Using the data below, restate exactly every line from the one with "Task: Open Properties" up to and including the one with "900x522 pixels. At". No picture belongs in it.

TASK INPUTS:
★ ★ ★ ★

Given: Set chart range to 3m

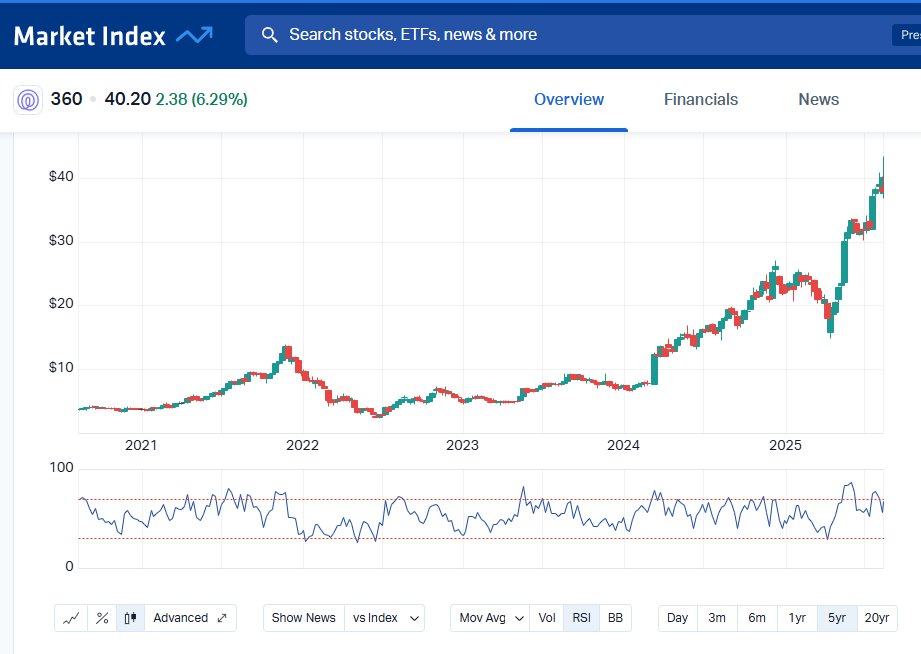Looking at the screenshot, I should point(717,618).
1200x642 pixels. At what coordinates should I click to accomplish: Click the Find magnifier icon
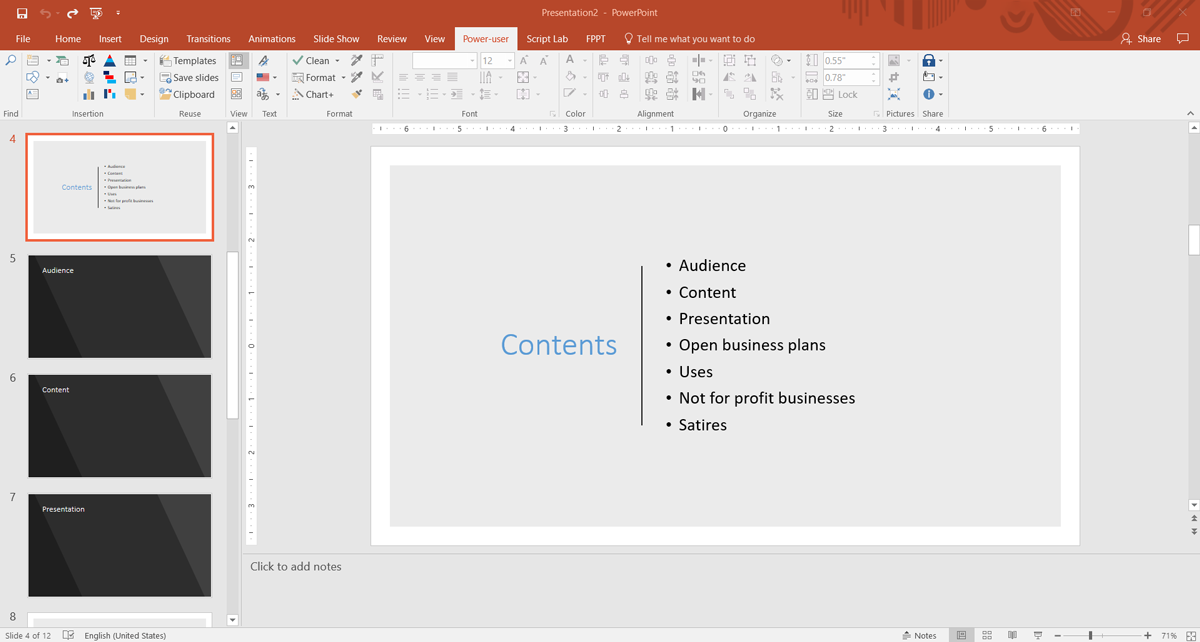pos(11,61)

★ ★ ★ ★

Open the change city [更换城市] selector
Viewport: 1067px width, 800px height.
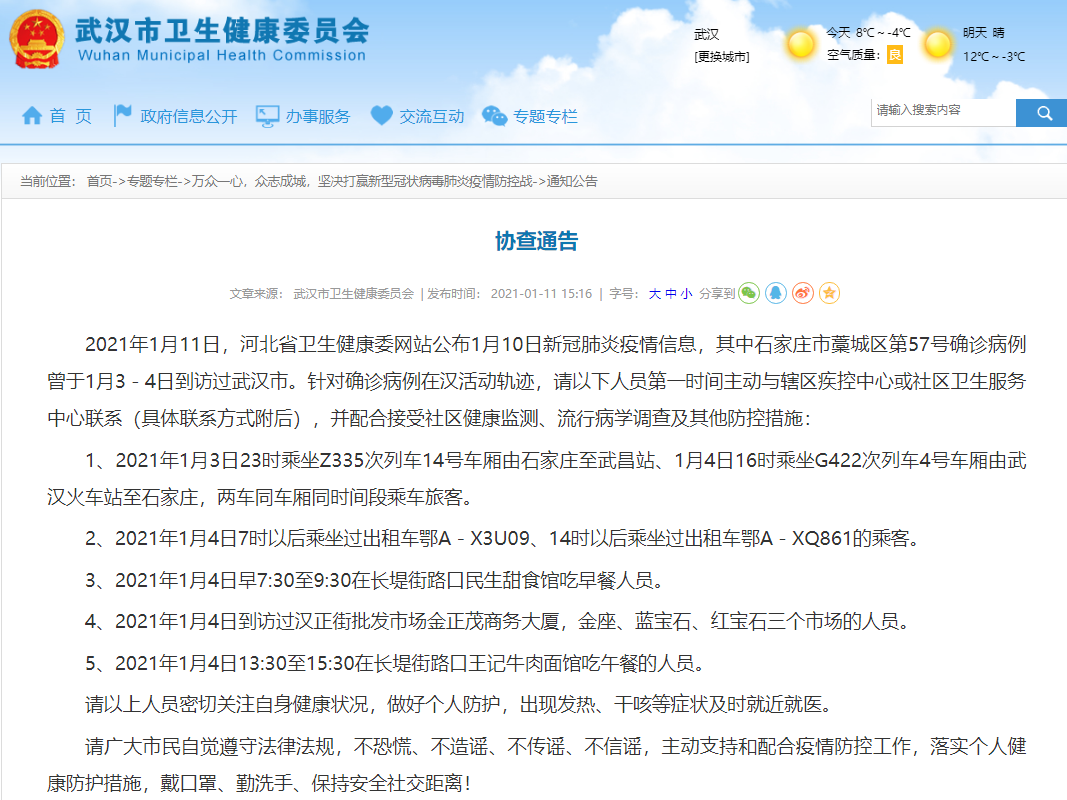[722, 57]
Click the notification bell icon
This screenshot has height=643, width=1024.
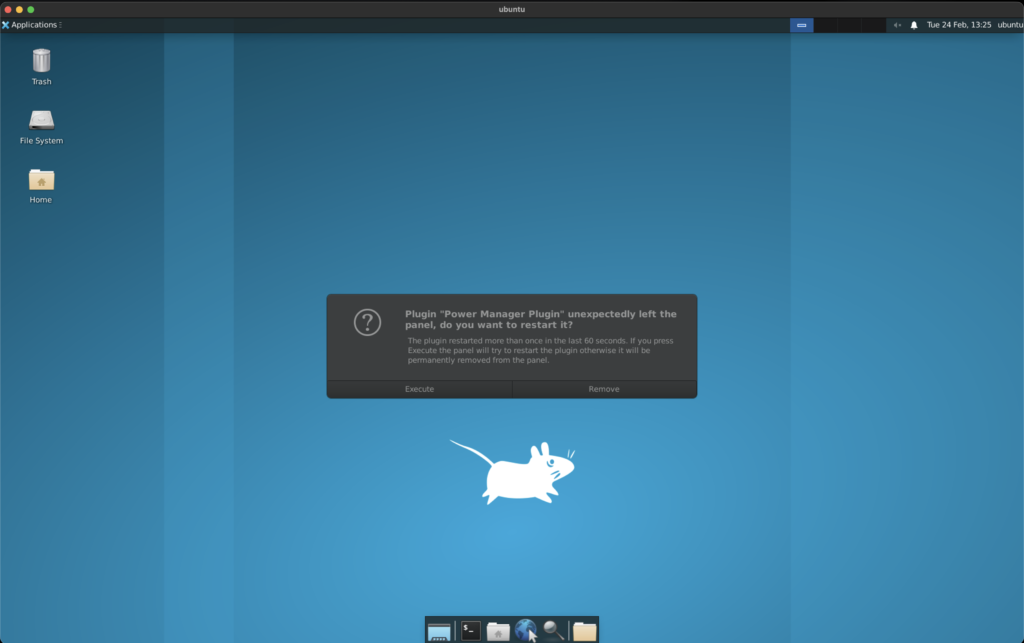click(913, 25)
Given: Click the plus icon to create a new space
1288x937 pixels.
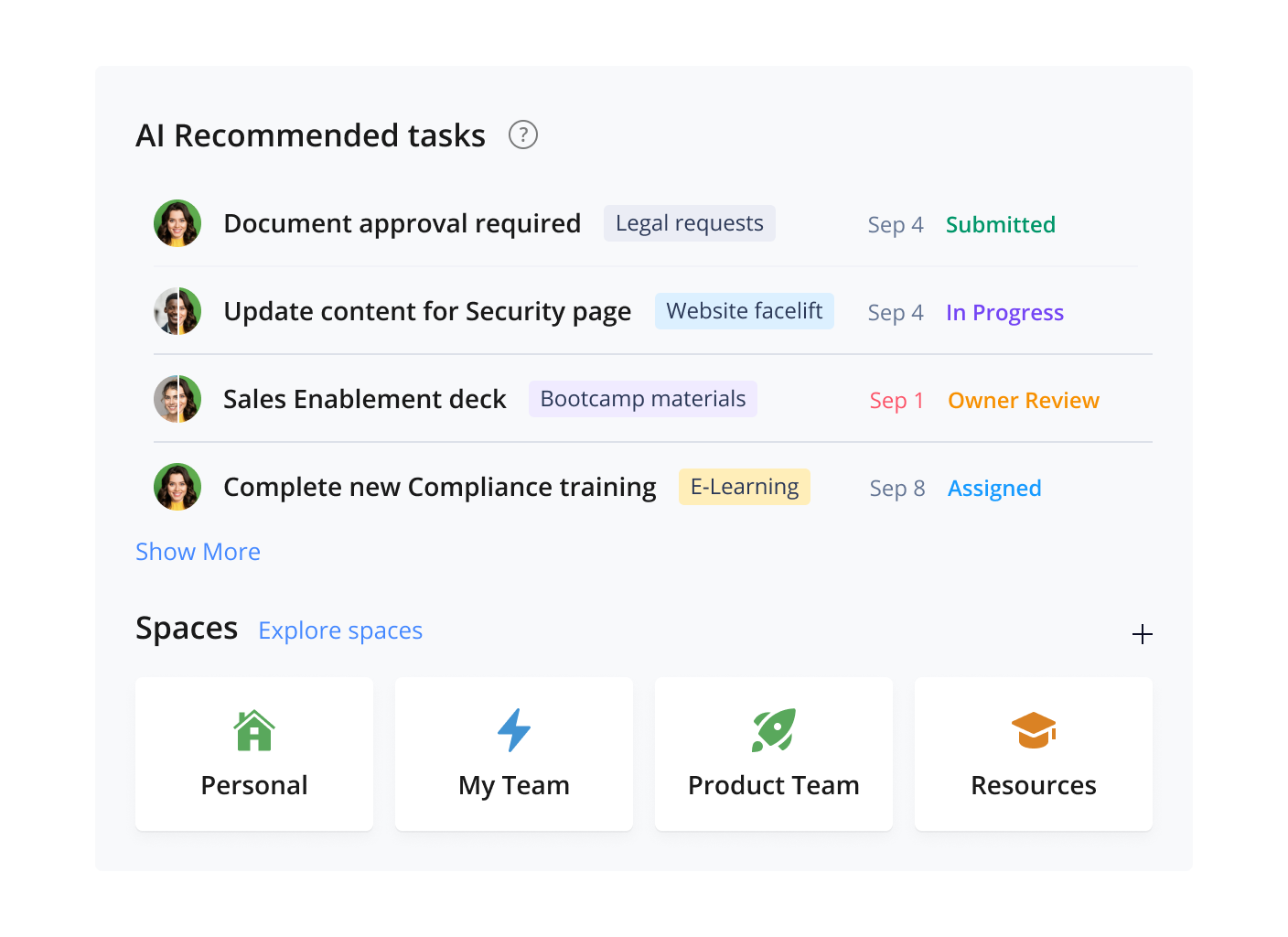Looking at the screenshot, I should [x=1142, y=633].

★ ★ ★ ★

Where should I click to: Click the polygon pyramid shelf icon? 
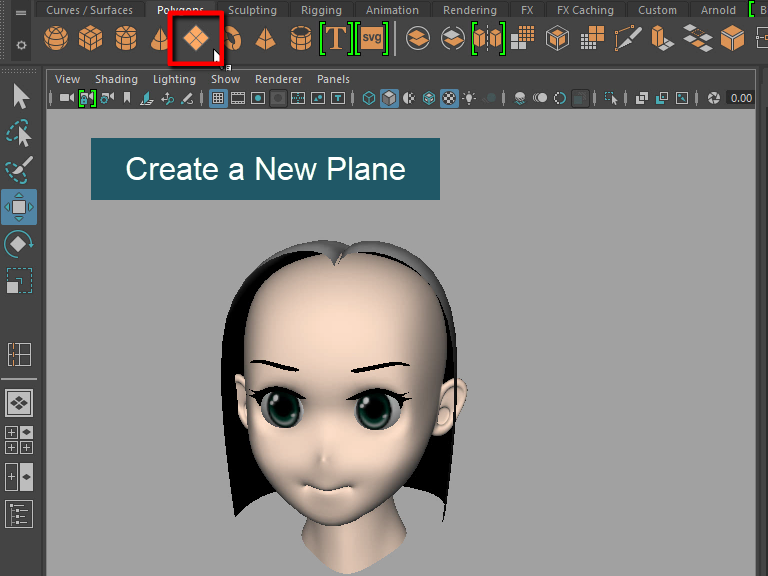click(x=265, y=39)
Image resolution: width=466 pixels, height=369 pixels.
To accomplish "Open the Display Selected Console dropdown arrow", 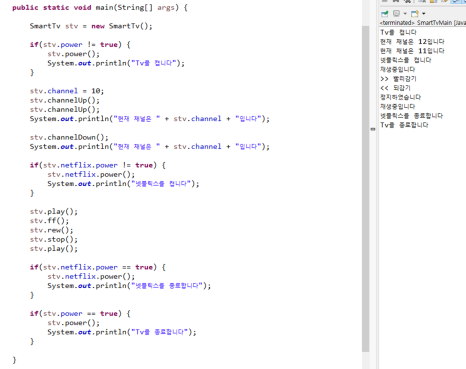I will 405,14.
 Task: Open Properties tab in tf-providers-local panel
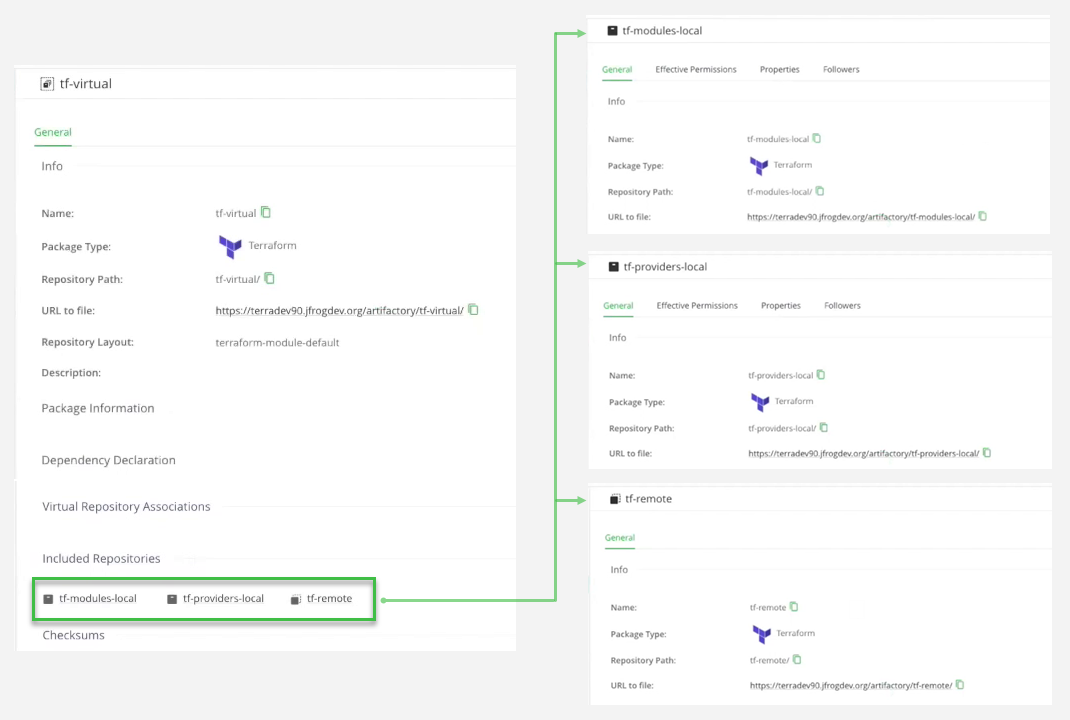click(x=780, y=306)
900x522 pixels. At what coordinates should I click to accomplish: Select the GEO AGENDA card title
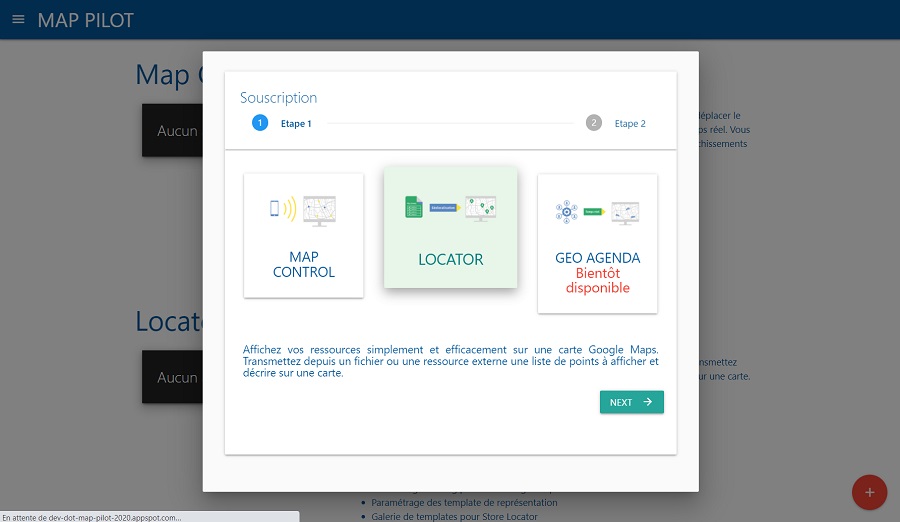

★ ★ ★ ★

PROBLEM SOLUTION:
 Task: Open Properties tab in tf-providers-local panel
click(x=780, y=306)
900x522 pixels. At what coordinates should I click to accomplish: Select the GEO AGENDA card title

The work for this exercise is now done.